Aim of the exercise
Return, exactly and in full, the lines of the records below starting at the one with "Task: Click the move arrows tool icon" and ending at the one with "Task: Click the 53.1% memory gauge", and no other lines.

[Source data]

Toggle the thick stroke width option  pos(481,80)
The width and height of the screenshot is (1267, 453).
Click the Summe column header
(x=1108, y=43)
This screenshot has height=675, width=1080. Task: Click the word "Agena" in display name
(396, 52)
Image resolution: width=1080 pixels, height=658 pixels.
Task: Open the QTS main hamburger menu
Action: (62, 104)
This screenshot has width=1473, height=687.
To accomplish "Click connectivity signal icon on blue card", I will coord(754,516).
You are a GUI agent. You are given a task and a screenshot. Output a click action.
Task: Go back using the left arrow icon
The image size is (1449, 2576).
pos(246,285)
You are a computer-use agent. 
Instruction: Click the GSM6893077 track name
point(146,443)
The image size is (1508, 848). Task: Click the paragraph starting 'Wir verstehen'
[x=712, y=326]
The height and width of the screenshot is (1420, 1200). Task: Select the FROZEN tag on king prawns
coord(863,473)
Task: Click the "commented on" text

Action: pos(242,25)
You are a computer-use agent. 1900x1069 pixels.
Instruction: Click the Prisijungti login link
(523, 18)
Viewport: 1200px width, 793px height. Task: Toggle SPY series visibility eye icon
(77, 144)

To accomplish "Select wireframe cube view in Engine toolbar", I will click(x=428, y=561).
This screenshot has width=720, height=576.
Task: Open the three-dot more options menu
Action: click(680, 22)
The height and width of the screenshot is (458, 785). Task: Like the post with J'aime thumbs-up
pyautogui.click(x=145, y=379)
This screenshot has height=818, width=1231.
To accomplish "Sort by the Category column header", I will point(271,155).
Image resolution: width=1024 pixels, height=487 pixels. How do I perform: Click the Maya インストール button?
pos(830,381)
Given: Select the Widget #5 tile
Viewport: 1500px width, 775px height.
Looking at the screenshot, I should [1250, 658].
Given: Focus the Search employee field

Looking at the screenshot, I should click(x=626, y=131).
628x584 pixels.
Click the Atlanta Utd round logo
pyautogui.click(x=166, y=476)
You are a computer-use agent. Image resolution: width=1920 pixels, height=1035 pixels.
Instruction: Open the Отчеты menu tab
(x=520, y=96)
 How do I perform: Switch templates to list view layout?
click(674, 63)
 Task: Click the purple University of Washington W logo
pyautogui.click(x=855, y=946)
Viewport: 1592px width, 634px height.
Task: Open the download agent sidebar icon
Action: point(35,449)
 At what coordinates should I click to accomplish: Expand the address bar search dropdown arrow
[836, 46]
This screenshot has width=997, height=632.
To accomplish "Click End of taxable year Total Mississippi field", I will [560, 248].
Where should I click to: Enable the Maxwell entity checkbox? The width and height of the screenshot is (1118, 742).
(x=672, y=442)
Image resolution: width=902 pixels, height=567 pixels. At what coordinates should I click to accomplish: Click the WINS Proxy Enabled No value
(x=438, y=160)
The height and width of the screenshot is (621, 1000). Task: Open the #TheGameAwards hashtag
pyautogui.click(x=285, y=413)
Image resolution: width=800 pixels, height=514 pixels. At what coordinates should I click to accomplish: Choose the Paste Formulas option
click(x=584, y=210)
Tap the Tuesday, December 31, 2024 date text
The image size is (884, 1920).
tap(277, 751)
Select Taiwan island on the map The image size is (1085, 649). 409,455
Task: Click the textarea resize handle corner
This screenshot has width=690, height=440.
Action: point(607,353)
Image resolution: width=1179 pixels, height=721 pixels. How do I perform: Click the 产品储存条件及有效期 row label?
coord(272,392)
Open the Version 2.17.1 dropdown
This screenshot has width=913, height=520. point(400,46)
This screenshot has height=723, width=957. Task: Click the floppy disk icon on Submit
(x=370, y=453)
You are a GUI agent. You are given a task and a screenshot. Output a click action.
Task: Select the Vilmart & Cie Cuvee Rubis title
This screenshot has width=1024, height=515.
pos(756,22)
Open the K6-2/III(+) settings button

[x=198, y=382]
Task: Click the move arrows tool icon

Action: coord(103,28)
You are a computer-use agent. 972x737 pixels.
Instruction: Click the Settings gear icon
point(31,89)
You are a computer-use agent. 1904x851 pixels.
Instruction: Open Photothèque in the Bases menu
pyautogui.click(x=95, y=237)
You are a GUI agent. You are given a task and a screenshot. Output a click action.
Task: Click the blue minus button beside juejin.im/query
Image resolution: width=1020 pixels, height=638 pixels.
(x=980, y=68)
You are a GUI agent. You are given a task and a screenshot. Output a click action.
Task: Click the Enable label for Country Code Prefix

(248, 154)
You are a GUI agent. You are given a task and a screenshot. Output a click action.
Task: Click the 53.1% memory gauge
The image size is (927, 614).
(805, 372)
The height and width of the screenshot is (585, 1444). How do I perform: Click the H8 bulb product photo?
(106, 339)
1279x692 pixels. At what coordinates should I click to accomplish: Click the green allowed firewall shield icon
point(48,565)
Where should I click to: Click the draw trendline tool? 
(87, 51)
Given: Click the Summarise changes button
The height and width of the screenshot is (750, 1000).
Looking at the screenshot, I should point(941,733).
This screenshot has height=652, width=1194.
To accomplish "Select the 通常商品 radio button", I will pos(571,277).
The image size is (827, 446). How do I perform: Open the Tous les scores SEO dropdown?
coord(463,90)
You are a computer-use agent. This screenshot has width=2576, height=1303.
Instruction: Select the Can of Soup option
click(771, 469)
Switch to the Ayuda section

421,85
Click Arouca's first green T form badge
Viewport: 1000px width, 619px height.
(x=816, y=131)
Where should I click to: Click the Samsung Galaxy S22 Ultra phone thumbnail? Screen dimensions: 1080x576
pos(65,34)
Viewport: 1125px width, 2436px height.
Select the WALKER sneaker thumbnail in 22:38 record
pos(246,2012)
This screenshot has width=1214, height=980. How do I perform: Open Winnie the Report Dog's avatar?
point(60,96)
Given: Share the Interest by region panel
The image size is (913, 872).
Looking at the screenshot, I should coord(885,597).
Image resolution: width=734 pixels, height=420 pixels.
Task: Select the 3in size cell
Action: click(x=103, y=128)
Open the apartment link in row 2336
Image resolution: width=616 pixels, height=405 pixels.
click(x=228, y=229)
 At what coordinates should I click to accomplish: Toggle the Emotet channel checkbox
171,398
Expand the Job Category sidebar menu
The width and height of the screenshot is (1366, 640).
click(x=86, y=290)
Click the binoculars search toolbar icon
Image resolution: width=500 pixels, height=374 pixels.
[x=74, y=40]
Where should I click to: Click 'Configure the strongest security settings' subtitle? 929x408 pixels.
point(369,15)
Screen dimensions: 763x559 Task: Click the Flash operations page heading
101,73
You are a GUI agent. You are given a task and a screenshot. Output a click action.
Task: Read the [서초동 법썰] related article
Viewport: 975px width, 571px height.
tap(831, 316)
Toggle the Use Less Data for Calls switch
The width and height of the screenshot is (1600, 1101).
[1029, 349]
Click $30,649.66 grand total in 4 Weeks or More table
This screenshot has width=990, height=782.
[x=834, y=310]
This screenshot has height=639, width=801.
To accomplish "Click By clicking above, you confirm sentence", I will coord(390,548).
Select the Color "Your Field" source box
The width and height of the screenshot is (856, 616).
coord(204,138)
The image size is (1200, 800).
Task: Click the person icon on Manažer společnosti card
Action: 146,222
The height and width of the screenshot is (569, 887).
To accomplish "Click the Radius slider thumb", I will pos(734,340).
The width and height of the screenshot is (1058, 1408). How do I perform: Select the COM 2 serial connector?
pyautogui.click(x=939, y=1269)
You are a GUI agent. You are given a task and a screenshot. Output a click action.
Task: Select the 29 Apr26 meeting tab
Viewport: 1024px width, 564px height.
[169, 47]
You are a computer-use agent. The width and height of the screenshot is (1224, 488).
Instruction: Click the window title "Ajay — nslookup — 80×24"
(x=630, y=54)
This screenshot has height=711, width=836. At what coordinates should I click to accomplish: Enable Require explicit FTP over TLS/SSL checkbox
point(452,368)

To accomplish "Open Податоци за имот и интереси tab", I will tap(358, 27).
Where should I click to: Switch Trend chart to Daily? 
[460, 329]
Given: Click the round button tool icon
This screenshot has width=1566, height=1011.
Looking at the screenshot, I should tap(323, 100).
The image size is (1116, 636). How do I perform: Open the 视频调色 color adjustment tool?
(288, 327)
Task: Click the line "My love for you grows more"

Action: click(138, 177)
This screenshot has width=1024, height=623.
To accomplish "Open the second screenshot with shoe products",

Your solution
Task: Click the move arrows tool icon

Action: coord(103,28)
You are a computer-use agent. 972x737 pixels.
Instruction: Click the Settings gear icon
point(31,89)
You are a computer-use agent. 1904x851 pixels.
Instruction: Open Photothèque in the Bases menu
pyautogui.click(x=95, y=237)
You are a GUI agent. You are given a task and a screenshot. Output a click action.
Task: Click the blue minus button beside juejin.im/query
Image resolution: width=1020 pixels, height=638 pixels.
(x=980, y=68)
You are a GUI agent. You are given a task and a screenshot. Output a click action.
Task: Click the Enable label for Country Code Prefix

(248, 154)
You are a GUI agent. You are given a task and a screenshot. Output a click action.
Task: Click the 53.1% memory gauge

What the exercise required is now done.